People are often expressed with two sides, for example: evil twins, Dr. Jekyll and Tom Cruise. Observers latch on to the first impression, perhaps only viewing the dark and twisty without knowing the goofy and fun that flows when jumping on furniture with Oprah.
Or the goofy could be just after the intermission, as the case is in “Ponies, Shovels and Darkness,” a two-part student production that offers a view of both sides.
The first half of the play is titled the “Chamber Door Trilogy.” It is a dark look at a self-absorbed writer frustrated by writer’s block and feeling guilty for denying help to a woman in need. His guilt leads to his own self-torture. He is plagued by Edgar Allen Poe’s raven and then becomes trapped in two of his short stories, “The Pit and the Pendulum” and “The Fall of the House of Usher.” Khoa Pham, a senior in arts applications and the director of “Chamber Door Trilogy,” said he used the raven as a metaphor for a guilty conscious. He did this because Edgar Allen Poe always picks specific causes to express through the entire work, like fear and guilt, which are the themes for Pham’s production. Michael Murray, a sophomore in electrical engineering, said he plays the “narrator slash writer slash speaker. I am quite a slasher.” Murray identifies his character, and the entire first half of the play, as dark like Poe’s work.

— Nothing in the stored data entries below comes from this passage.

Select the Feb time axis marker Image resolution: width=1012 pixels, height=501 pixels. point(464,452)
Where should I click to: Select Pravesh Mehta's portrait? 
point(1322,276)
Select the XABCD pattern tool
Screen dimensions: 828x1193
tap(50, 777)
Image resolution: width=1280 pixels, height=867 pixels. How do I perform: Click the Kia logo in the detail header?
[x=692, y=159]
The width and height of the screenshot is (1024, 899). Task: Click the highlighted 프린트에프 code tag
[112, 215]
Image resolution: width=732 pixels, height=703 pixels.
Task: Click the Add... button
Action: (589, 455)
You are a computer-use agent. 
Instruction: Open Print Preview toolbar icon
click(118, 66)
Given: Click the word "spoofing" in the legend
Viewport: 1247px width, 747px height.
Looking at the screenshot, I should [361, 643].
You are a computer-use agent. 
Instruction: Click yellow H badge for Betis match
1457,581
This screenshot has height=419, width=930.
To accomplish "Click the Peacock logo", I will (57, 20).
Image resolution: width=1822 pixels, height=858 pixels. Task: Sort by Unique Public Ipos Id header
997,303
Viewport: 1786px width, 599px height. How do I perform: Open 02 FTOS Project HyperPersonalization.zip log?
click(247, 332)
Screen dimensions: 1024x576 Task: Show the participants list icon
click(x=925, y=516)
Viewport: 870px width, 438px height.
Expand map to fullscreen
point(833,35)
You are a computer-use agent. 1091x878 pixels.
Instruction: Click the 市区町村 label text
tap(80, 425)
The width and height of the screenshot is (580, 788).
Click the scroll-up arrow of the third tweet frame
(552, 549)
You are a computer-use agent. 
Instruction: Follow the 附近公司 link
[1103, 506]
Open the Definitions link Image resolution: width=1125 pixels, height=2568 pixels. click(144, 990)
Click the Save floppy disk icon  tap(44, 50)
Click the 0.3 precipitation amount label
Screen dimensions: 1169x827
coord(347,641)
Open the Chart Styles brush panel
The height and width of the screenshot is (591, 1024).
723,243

“I think it makes it so cool,” he said. “Not like today’s [horror], where it jumps out at you — this is more like creepy. I like being creepy.”
After an hour, Pham’s first half draws to a close in the black box studio at Thompson Theater and there is about a 10 minute break before the craziness takes over.
The second half has come to be called by the actors the “antithesis” of Pham’s invention. Directed by Cory Livengood, a senior in communication, it is his adaptation of Michael Green’s Four Scenes for Coarse Actors. Lucy Smitherman, a student in Lifelong education with three characters in the play, said “coarse actors” meant bad actors.
Livengood chose his three favorite scenes from Green’s work, which he preformed in high school and has been waiting to have an opportunity to do it again since he began college.
“All three are stupid, cheesy plots,” he said. “It’s for theater people, to make fun of the goings-on in the play.”
Mary Guthrie, a junior in chemical and bimolecular engineering who has three characters in the play, explained that the scenes explore what really bad actors do when everything goes wrong.
The first scene is a murder mystery, the second is an opera with no music except for a lone triangle player and the third revolves around a lower class miner’s family, according to Guthrie.
The actors also point past the slapstick comedy to the genius costuming, which helps to create the mood.
One of the actor’s costumes even consists of a cod piece that Brittany Halverstadt, a sophomore in zoology, described as “the pieces that cover men’s junk.”